▶ Goal of the exercise: Among the entries below, please repeat exactly and only the lines from the line containing "Click the Binance logo icon" to the line containing "Where should I", both lines included.

##### Supplied entries #####

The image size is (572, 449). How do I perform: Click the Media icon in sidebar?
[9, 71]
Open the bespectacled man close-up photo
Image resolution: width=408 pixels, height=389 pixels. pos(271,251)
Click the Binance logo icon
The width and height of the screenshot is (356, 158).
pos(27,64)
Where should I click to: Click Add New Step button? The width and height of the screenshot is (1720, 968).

#####
##### Supplied entries #####

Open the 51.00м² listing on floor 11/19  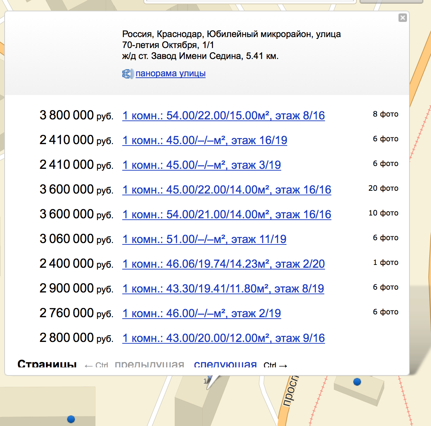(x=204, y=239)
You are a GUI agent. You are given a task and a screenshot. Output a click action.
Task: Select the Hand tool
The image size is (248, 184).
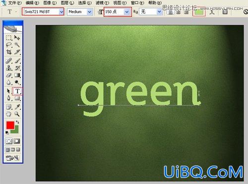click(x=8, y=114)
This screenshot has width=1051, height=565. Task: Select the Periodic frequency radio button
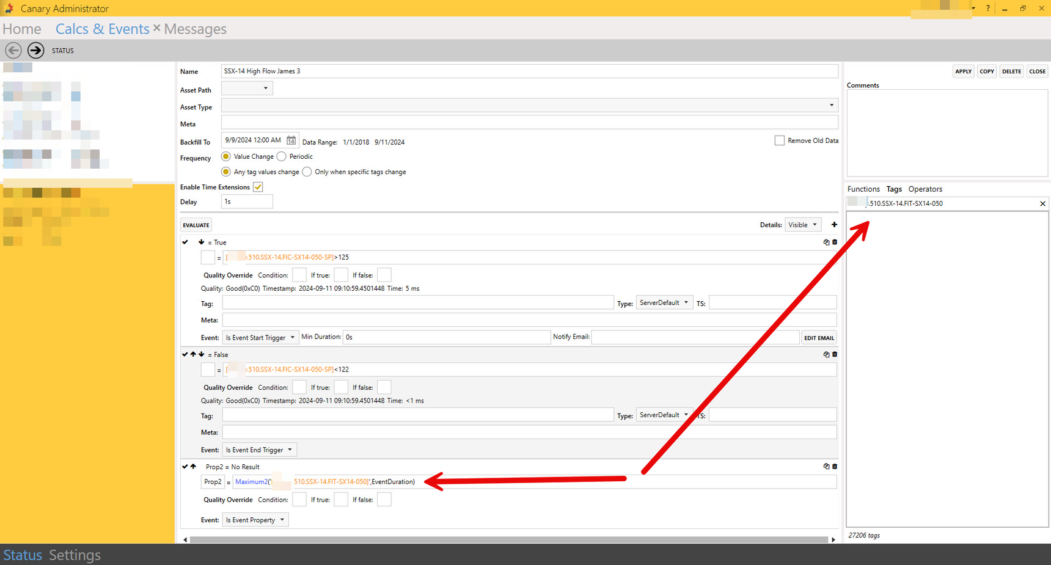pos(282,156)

#####

▶ Written answer:
Click the Binance logo icon
The width and height of the screenshot is (356, 158).
pos(27,64)
Where should I click to: Click Add New Step button? The width and height of the screenshot is (1720, 968).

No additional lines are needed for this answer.